Thirteen to Centaurus, based on JG Ballard's story of the same name, formed the 11th story in the debut season of Out of the Unknown. The series was the brainchild of the legendary Sydney Newman, who had attempted a similar programme, Out of this World, while working at ABC. The show had failed, but the artistic remit of the newly created BBC Two presented a chance to refine the concept of creating one-off science fiction dramas under an umbrella title, each dealing with different characters and situations.

The first two seasons at least are revered by many sci-fi fans as the nearest television came to creating a series which dealt with 'pure' science-fiction, and the list of writers whose work was plundered for adaptations is impressive, containing authors such as Isaac Asimov, Ray Bradbury and John Wyndam. Although not a classic episode in the mould of The Counterfeit Man or EM Forster's The Machine Stops, Thirteen to Centaurus represents a great example of this intelligent and entertaining series.

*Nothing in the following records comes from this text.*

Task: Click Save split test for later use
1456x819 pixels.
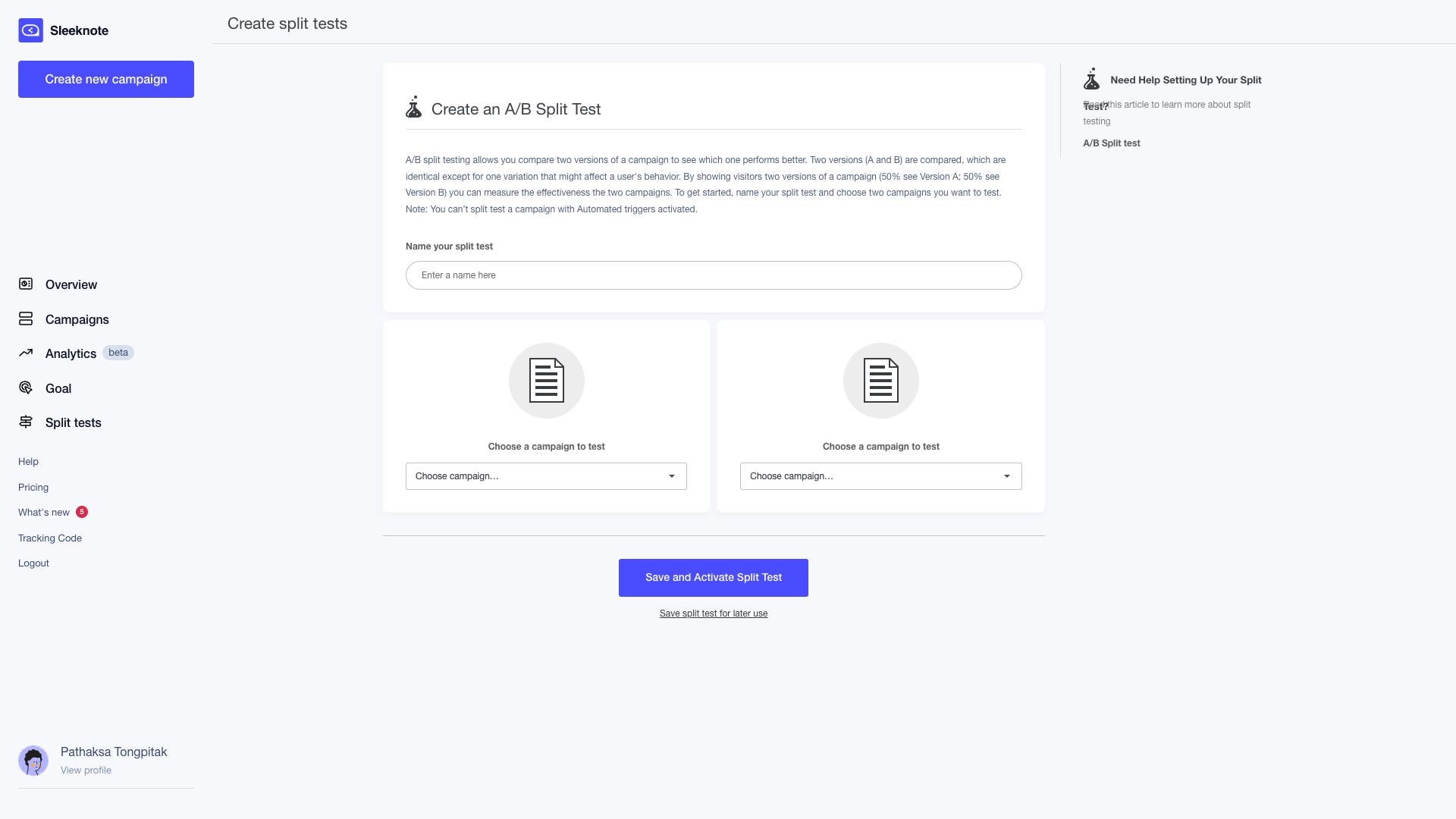Action: (713, 613)
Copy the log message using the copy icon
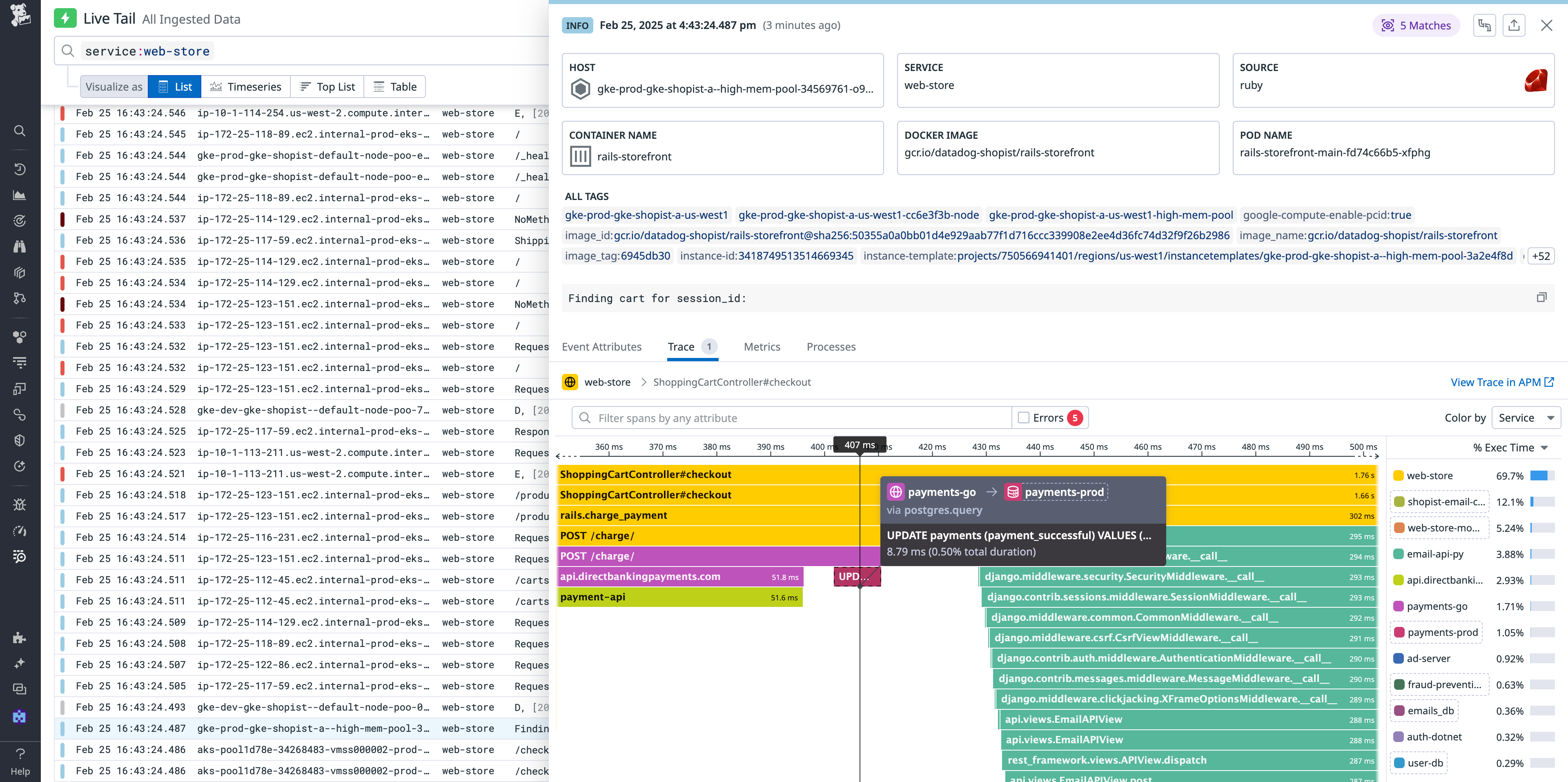Screen dimensions: 1568x782 (x=1542, y=297)
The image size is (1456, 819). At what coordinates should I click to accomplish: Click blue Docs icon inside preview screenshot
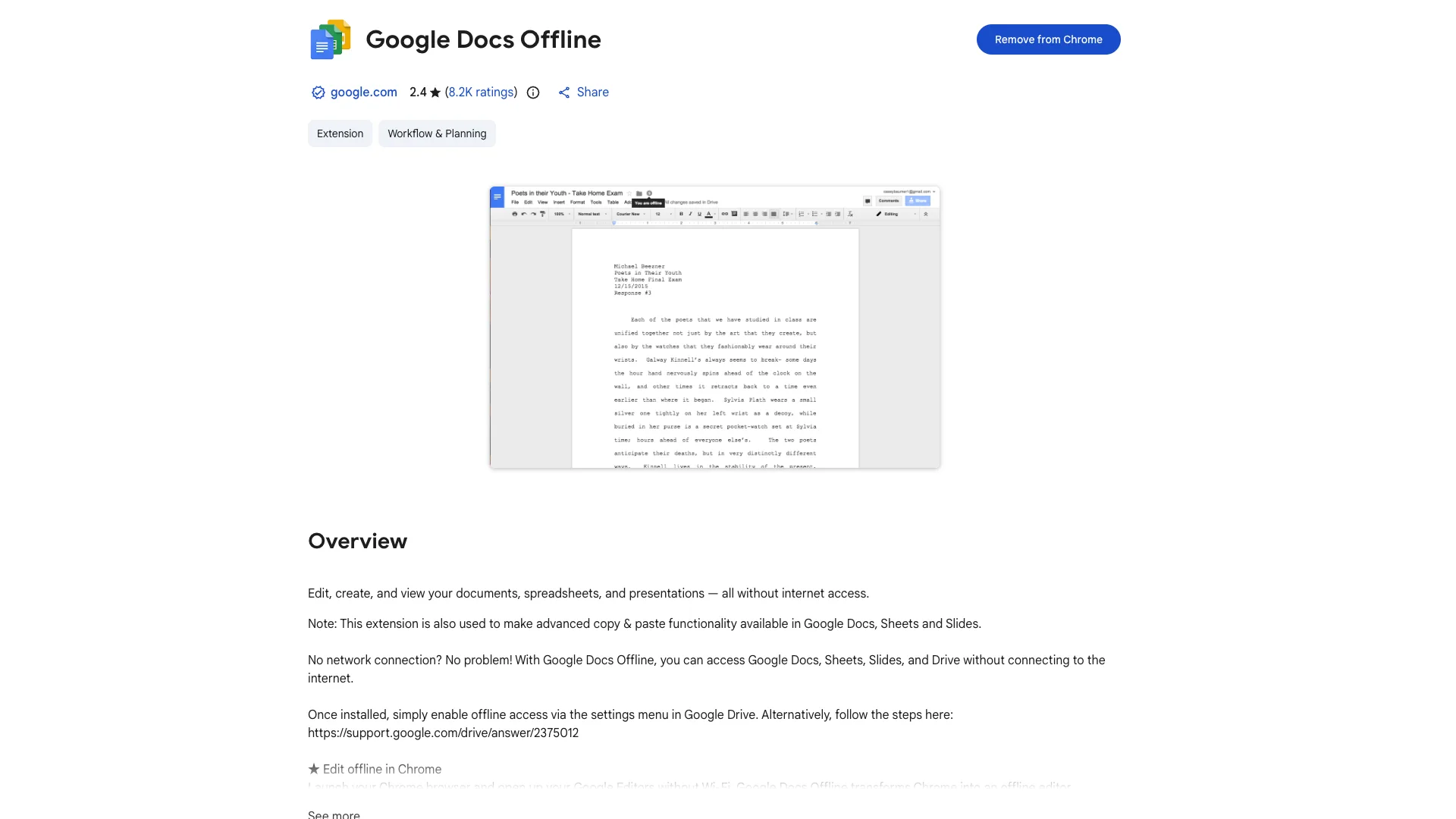pos(497,197)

The drama is set in a man-made world known as The Station, where humans have had their memories of Earth artificially erased. One exception is Doctor Francis who becomes interested in a boy called Abel, born within this weird community. The youngster begins to ask question about their world, and although aware that his presence may prove problematic, the doctor is curious regarding the working of his mind and imagination. However, this random factor will have inevitable, unforeseen consequences. It remains a typical Ballard piece with its interest in outsiders and psychology and its use of science fiction to investigate elements of contemporary society.

The version to be broadcast on BBC Four has been specially digigraded, a process used to partially 'clean up' aging master material. Don't expect a fully restored, DVD-like picture, but it's certainly superior to previous versions. Thirteen to Centaurus stands as a cracking, imaginative story which beautifully captures the essence of this outstanding series.